Records to process:
-.-.-
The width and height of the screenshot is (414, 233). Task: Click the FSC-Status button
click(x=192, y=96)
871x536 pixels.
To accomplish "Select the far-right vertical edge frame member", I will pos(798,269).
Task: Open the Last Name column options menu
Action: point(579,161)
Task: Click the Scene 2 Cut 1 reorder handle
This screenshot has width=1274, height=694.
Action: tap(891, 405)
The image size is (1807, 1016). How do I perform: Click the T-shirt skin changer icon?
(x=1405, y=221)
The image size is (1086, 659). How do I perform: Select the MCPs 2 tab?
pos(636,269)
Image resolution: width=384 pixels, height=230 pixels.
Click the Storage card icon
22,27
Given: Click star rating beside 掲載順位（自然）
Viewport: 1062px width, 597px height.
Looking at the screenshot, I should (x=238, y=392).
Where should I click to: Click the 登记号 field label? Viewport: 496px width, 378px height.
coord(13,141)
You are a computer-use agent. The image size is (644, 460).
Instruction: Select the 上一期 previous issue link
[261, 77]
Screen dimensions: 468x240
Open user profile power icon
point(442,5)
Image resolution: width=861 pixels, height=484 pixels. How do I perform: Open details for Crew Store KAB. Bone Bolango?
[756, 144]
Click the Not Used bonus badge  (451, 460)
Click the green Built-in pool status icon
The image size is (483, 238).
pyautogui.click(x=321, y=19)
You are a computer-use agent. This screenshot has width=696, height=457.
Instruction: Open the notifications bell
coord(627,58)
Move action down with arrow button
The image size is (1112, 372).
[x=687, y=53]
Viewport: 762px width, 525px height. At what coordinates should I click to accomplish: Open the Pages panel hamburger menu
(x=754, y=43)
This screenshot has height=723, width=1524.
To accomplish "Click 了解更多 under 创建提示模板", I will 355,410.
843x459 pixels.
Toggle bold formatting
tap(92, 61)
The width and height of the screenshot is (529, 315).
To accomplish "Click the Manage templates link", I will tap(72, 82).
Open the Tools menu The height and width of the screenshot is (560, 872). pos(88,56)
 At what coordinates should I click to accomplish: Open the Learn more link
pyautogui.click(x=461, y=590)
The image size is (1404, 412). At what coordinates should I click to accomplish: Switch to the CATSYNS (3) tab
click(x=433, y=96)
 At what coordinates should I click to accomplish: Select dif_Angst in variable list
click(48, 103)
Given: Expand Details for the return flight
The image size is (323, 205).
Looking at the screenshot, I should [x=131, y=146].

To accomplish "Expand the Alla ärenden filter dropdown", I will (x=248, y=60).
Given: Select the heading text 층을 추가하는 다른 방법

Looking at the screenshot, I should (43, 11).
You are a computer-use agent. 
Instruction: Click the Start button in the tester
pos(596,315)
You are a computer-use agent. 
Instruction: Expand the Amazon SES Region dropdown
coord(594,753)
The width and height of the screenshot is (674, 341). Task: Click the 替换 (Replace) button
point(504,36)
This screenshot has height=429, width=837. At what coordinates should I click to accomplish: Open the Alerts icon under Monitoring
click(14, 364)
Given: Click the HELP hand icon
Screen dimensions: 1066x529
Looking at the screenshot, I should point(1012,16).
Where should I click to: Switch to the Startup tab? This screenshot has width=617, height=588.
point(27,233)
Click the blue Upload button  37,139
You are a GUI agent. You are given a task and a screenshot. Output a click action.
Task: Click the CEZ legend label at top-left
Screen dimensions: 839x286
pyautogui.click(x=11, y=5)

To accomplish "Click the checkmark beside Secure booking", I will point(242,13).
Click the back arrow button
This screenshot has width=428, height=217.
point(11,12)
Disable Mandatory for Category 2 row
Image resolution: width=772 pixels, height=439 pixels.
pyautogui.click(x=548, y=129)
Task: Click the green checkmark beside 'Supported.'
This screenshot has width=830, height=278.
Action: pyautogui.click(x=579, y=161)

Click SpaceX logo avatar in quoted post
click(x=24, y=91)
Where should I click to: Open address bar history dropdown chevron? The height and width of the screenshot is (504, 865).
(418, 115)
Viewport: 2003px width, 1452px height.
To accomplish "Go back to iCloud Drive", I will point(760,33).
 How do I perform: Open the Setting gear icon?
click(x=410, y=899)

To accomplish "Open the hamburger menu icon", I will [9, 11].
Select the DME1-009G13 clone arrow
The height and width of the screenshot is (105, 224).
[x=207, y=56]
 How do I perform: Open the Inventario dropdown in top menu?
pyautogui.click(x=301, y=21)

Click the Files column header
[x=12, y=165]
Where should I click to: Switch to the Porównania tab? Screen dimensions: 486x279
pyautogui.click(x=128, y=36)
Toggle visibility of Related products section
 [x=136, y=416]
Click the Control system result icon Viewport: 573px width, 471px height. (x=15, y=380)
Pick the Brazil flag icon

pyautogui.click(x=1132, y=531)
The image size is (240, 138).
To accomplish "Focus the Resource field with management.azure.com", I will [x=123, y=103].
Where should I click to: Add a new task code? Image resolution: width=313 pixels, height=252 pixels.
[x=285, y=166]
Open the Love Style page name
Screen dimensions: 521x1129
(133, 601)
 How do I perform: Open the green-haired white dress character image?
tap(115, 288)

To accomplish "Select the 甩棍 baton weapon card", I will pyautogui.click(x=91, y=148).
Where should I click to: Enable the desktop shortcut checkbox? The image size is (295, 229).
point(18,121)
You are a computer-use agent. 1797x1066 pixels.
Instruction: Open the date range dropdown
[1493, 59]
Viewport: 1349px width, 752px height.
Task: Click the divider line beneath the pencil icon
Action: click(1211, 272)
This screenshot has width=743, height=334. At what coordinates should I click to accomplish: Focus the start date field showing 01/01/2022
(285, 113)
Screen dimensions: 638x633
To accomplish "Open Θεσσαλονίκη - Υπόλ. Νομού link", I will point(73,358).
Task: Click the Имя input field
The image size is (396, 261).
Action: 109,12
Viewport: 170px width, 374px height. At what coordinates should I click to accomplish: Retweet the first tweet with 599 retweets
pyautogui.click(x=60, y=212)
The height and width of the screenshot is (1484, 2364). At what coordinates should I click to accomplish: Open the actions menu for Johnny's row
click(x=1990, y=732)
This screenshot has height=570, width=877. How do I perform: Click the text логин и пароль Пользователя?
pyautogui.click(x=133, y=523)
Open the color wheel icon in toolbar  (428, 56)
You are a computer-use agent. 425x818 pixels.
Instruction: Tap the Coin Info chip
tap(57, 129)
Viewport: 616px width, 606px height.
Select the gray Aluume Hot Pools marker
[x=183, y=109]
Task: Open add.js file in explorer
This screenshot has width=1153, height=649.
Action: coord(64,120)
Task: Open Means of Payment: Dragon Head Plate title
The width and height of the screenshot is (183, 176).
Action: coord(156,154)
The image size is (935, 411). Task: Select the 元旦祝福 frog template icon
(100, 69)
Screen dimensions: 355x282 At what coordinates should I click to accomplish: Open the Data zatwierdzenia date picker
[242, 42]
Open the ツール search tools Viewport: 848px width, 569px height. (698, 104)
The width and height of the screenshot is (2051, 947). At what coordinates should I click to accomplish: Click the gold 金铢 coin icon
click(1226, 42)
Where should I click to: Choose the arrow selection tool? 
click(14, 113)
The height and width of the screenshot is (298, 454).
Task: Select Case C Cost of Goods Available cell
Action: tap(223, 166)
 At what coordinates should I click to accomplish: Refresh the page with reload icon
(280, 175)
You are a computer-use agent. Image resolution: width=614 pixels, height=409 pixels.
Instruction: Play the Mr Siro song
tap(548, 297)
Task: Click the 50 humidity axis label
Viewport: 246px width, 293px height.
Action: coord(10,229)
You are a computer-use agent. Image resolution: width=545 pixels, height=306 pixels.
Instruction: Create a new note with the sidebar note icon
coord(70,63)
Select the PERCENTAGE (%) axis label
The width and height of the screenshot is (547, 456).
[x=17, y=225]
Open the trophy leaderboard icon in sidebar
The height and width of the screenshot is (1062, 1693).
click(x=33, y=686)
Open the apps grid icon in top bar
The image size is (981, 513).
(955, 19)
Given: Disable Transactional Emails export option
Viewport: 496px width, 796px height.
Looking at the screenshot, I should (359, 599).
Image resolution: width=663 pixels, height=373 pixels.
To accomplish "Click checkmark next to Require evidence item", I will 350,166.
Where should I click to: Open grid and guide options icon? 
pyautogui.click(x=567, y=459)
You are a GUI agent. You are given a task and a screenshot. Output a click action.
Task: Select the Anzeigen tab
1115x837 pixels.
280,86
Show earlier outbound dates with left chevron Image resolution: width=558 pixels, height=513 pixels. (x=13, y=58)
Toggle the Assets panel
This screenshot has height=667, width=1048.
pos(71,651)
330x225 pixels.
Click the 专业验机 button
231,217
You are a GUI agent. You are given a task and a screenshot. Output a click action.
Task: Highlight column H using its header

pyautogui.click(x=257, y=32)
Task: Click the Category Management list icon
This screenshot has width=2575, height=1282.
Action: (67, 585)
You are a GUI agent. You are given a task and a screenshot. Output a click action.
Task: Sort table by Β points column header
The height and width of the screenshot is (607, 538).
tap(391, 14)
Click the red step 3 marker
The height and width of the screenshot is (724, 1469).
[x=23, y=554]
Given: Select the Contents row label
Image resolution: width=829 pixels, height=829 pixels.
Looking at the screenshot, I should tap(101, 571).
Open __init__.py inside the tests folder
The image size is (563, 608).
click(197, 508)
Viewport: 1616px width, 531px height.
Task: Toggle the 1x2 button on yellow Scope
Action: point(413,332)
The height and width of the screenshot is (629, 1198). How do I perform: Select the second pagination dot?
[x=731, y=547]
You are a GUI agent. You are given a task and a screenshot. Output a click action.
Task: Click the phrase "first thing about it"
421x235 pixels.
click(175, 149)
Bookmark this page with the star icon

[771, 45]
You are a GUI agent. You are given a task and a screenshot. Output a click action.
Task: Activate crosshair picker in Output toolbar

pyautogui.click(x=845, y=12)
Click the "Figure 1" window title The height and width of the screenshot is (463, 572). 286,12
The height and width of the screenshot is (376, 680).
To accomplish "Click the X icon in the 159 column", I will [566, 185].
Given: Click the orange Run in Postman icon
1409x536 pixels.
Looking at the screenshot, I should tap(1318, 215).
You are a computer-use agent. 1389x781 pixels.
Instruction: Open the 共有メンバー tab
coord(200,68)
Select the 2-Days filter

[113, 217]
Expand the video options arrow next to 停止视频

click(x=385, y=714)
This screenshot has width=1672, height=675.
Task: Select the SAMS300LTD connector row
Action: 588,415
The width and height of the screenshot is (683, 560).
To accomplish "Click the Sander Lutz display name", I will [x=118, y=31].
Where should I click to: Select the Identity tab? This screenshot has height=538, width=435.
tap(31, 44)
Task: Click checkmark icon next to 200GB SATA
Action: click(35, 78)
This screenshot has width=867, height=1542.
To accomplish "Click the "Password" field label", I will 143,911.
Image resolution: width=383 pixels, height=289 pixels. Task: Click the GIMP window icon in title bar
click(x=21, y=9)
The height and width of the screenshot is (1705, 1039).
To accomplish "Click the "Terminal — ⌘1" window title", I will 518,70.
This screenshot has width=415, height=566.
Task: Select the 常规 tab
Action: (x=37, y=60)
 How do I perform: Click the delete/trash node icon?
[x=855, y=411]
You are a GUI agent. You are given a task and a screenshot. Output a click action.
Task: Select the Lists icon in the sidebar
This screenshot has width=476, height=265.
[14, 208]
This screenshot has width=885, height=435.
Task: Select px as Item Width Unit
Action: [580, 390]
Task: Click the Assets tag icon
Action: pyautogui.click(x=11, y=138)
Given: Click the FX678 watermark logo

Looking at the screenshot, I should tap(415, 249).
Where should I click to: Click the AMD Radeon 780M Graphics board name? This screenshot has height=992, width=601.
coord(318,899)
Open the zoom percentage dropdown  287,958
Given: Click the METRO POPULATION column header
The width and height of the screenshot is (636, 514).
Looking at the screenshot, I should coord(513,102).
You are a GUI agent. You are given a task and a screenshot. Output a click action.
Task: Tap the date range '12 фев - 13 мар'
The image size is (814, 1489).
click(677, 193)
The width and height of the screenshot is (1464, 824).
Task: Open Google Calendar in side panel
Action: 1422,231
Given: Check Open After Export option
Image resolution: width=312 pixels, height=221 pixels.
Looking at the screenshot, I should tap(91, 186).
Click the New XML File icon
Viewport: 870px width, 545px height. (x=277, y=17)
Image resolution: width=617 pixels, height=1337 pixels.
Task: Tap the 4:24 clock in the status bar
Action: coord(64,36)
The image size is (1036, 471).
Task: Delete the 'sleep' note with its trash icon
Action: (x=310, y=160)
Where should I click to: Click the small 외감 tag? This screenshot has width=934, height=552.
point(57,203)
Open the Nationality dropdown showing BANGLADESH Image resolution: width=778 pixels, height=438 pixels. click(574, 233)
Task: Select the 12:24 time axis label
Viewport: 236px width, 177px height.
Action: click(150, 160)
-.-.-
What is needed:
Please render the part of the items above that opens with the line containing "The height and width of the screenshot is (376, 680)." and closes with the line containing "Action: 588,415" as a Markdown table with columns named No. and Entry, numbering each row and leaving out blank lines.

Answer to the problem:
| No. | Entry |
|---|---|
| 1 | The height and width of the screenshot is (376, 680). |
| 2 | To accomplish "Click the X icon in the 159 column", I will [566, 185]. |
| 3 | Given: Click the orange Run in Postman icon |
| 4 | 1409x536 pixels. |
| 5 | Looking at the screenshot, I should tap(1318, 215). |
| 6 | You are a computer-use agent. 1389x781 pixels. |
| 7 | Instruction: Open the 共有メンバー tab |
| 8 | coord(200,68) |
| 9 | Select the 2-Days filter |
| 10 | [113, 217] |
| 11 | Expand the video options arrow next to 停止视频 |
| 12 | click(x=385, y=714) |
| 13 | This screenshot has width=1672, height=675. |
| 14 | Task: Select the SAMS300LTD connector row |
| 15 | Action: 588,415 |